Rewrite the listing below, swapping every "legend" for "key" and leaving everything else unchanged.
* begin TASK INPUT *
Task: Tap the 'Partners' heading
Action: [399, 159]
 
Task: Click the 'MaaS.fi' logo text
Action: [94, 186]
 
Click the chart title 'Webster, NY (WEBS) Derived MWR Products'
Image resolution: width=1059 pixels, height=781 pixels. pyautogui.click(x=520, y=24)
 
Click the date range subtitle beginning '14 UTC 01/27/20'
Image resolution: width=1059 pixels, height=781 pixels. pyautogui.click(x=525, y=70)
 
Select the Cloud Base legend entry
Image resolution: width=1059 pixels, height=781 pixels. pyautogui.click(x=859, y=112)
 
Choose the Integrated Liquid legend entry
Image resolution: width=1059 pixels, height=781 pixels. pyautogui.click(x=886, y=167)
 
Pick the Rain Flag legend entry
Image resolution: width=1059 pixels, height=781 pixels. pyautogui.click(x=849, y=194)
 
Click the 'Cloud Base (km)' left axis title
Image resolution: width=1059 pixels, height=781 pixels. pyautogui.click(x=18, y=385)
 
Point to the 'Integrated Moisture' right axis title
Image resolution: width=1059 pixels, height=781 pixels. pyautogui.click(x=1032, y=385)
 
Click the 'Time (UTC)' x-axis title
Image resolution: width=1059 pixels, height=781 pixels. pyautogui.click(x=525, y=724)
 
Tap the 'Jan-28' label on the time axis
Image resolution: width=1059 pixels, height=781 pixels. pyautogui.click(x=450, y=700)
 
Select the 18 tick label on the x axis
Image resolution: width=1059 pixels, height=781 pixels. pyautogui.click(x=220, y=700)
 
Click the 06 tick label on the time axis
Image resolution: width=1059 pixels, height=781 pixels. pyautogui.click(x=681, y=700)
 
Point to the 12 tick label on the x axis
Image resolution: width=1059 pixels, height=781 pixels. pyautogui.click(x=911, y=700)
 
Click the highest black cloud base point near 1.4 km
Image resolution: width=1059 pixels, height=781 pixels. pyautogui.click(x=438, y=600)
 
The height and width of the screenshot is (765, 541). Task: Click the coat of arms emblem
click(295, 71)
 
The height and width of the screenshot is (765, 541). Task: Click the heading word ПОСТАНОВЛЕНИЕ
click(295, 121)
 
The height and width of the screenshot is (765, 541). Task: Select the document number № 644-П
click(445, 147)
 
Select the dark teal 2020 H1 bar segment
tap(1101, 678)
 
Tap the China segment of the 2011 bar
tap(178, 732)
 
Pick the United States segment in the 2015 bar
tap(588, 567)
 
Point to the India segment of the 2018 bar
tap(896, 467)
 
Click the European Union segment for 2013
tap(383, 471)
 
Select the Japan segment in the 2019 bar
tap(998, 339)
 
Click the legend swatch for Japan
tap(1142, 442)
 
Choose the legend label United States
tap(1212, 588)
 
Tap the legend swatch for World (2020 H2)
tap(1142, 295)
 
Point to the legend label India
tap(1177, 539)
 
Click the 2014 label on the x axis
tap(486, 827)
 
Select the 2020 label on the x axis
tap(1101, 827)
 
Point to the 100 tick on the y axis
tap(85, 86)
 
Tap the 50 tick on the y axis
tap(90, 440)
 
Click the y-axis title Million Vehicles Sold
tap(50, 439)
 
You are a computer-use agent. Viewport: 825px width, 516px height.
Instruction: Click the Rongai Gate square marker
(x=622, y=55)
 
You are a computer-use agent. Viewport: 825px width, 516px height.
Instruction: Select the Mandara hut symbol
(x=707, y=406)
* end TASK INPUT *
[REPLY TO THE TASK]
Task: Tap the 'Partners' heading
Action: [399, 159]
 
Task: Click the 'MaaS.fi' logo text
Action: [94, 186]
 
Click the chart title 'Webster, NY (WEBS) Derived MWR Products'
Image resolution: width=1059 pixels, height=781 pixels. pyautogui.click(x=520, y=24)
 
Click the date range subtitle beginning '14 UTC 01/27/20'
Image resolution: width=1059 pixels, height=781 pixels. pyautogui.click(x=525, y=70)
 
Select the Cloud Base key entry
Image resolution: width=1059 pixels, height=781 pixels. pyautogui.click(x=859, y=112)
 
Choose the Integrated Liquid key entry
Image resolution: width=1059 pixels, height=781 pixels. pyautogui.click(x=886, y=167)
 
Pick the Rain Flag key entry
Image resolution: width=1059 pixels, height=781 pixels. pyautogui.click(x=849, y=194)
 
Click the 'Cloud Base (km)' left axis title
Image resolution: width=1059 pixels, height=781 pixels. pyautogui.click(x=18, y=385)
 
Point to the 'Integrated Moisture' right axis title
Image resolution: width=1059 pixels, height=781 pixels. pyautogui.click(x=1032, y=385)
 
Click the 'Time (UTC)' x-axis title
Image resolution: width=1059 pixels, height=781 pixels. pyautogui.click(x=525, y=724)
 
Tap the 'Jan-28' label on the time axis
Image resolution: width=1059 pixels, height=781 pixels. pyautogui.click(x=450, y=700)
 
Select the 18 tick label on the x axis
Image resolution: width=1059 pixels, height=781 pixels. pyautogui.click(x=220, y=700)
 
Click the 06 tick label on the time axis
Image resolution: width=1059 pixels, height=781 pixels. pyautogui.click(x=681, y=700)
 
Point to the 12 tick label on the x axis
Image resolution: width=1059 pixels, height=781 pixels. pyautogui.click(x=911, y=700)
 
Click the highest black cloud base point near 1.4 km
Image resolution: width=1059 pixels, height=781 pixels. pyautogui.click(x=438, y=600)
 
The height and width of the screenshot is (765, 541). Task: Click the coat of arms emblem
click(295, 71)
 
The height and width of the screenshot is (765, 541). Task: Click the heading word ПОСТАНОВЛЕНИЕ
click(295, 121)
 
The height and width of the screenshot is (765, 541). Task: Select the document number № 644-П
click(445, 147)
 
Select the dark teal 2020 H1 bar segment
tap(1101, 678)
 
Tap the China segment of the 2011 bar
tap(178, 732)
 
Pick the United States segment in the 2015 bar
tap(588, 567)
 
Point to the India segment of the 2018 bar
tap(896, 467)
 
Click the European Union segment for 2013
tap(383, 471)
 
Select the Japan segment in the 2019 bar
tap(998, 339)
 
Click the key swatch for Japan
tap(1142, 442)
 
Choose the key label United States
tap(1212, 588)
 
Tap the key swatch for World (2020 H2)
tap(1142, 295)
 
Point to the key label India
tap(1177, 539)
 
Click the 2014 label on the x axis
tap(486, 827)
 
Select the 2020 label on the x axis
tap(1101, 827)
 
Point to the 100 tick on the y axis
tap(85, 86)
 
Tap the 50 tick on the y axis
tap(90, 440)
 
Click the y-axis title Million Vehicles Sold
tap(50, 439)
 
You are a computer-use agent. Viewport: 825px width, 516px height.
Instruction: Click the Rongai Gate square marker
(x=622, y=55)
 
You are a computer-use agent. Viewport: 825px width, 516px height.
Instruction: Select the Mandara hut symbol
(x=707, y=406)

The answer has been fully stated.